Hace un siglo, en el sur, en la Argentina de mucho antes del populismo peronista y del egoísmo social que lo sustentó, Buenos Aires disputaba el liderazgo entre todas las magnas urbes del mundo sin sospechar que se encaminaba a su destrucción. Y aquí, en España, ese país inculto y atrasado que décadas antes había luchado contra el liberalismo y la cultura por provenir de Francia, alumbrando héroes de bajísimo relumbrón y políticos sin lumbre con que cobijar a su pueblo, se debatía entre una monarquía decrépita y un sistema político anticuado y ruin. De aquella ruindad continuada sobrevendría un estigma que, un siglo más tarde, aún ponzoñaría las mentes del pueblo.
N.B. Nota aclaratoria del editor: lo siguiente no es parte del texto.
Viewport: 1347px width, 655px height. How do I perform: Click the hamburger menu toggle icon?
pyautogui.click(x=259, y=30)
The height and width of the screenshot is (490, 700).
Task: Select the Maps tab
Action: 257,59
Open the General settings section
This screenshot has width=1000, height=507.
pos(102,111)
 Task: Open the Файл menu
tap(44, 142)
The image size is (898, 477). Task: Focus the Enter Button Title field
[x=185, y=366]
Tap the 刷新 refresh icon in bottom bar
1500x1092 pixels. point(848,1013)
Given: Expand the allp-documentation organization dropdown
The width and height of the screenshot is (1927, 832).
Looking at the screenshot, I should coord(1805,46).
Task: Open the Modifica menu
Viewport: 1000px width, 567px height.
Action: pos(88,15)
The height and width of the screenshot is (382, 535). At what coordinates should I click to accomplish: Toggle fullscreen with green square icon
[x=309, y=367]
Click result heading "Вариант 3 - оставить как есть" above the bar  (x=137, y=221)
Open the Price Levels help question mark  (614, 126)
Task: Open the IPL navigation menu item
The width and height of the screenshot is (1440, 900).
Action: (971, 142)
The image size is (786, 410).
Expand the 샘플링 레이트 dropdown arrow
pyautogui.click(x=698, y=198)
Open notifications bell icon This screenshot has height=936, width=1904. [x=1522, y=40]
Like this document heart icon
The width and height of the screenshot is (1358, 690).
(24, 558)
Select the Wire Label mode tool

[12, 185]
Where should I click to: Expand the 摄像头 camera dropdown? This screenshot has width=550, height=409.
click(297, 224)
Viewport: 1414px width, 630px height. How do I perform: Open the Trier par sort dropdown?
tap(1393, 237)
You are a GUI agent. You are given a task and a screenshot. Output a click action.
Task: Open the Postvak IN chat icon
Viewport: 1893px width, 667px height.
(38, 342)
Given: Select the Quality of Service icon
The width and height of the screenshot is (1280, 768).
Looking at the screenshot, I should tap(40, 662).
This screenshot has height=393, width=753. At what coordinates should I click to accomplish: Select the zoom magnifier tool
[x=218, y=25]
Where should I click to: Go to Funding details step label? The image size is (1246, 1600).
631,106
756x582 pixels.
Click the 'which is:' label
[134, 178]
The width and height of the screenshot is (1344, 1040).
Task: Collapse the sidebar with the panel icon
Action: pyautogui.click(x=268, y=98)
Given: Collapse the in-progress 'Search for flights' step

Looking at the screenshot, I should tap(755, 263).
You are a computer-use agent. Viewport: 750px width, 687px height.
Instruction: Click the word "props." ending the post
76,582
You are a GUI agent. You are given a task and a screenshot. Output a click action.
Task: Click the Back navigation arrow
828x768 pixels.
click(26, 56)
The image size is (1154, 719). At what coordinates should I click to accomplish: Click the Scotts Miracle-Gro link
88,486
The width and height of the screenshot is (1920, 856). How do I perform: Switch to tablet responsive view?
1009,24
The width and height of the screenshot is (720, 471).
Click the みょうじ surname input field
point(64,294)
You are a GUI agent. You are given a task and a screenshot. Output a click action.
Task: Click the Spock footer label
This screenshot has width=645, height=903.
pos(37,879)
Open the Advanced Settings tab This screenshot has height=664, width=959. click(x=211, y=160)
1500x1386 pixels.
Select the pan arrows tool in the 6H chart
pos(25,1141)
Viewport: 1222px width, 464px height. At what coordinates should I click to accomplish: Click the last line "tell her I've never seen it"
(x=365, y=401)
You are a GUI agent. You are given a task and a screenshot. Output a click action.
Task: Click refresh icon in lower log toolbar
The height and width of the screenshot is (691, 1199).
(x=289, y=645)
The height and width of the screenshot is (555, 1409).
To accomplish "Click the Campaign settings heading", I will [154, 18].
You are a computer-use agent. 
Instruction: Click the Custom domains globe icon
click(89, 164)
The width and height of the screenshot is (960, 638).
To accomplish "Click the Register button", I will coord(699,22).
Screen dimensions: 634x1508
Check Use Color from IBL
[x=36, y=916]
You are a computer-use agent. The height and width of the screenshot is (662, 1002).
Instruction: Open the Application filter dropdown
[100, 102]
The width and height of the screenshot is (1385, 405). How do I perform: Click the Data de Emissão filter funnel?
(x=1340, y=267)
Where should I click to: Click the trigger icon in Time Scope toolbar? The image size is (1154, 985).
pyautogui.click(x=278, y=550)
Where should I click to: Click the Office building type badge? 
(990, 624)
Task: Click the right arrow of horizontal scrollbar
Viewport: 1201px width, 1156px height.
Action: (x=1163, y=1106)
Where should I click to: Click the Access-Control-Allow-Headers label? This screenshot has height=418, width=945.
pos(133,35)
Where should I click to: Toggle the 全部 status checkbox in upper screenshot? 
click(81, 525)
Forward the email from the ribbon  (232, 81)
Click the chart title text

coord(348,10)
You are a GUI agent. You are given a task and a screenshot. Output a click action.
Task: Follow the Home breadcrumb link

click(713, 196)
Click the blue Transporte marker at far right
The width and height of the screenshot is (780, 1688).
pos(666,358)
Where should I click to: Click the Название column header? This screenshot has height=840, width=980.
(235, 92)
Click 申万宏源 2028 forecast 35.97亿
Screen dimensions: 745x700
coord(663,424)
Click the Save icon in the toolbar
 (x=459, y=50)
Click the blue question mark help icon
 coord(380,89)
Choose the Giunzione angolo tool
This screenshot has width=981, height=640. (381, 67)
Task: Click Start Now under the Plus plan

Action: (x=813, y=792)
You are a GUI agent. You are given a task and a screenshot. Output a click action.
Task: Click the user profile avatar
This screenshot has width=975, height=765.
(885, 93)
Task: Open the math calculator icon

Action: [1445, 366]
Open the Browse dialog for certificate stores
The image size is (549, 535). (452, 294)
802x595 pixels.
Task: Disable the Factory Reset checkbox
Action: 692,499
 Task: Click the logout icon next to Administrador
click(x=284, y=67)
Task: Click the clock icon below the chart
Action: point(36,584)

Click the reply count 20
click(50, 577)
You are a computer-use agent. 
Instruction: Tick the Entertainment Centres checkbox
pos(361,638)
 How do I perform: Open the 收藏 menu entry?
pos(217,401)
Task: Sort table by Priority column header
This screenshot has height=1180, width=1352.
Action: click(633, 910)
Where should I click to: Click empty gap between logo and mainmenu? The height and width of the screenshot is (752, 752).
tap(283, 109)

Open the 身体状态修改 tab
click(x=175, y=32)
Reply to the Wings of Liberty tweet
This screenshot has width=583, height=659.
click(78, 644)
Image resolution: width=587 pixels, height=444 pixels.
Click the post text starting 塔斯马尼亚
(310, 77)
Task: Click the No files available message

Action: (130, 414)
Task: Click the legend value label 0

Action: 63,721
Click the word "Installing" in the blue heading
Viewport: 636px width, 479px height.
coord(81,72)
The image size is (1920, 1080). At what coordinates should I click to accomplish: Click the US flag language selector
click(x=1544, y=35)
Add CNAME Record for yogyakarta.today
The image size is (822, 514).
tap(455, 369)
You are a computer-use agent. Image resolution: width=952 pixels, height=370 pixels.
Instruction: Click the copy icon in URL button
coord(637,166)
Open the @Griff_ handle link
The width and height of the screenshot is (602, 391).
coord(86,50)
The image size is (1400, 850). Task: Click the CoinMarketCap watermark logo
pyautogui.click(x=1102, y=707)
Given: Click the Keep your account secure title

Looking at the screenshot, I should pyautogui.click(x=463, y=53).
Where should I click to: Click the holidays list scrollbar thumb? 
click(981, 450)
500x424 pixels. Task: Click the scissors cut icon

Pero por entonces, con el tardío desarrollo de las carreteras, el ferrocarril y la administración territorial de las diputaciones provinciales, que el tiempo volvería a convertir en taifas regionales, las gentes salían adelante como mejor podían. En algunos lugares seguía larvado en las almas de algunos el sentimiento xenófobo que todo nacionalismo regionalista lleva consigo. El embrutecimiento de los pueblos, repletos de egoísmos y mezquindad, haría el resto. 

Hace un siglo,  más o menos, cuando aún mis padres no habían nacido, el siglo de las luces dio a su fin, y de tamaña oscuridad seguimos aquejados, porque el breve destello de luz de una transición modélica fue prontamente mitigado por la pertinaz maledicencia de los que nada más que odio llevan dentro.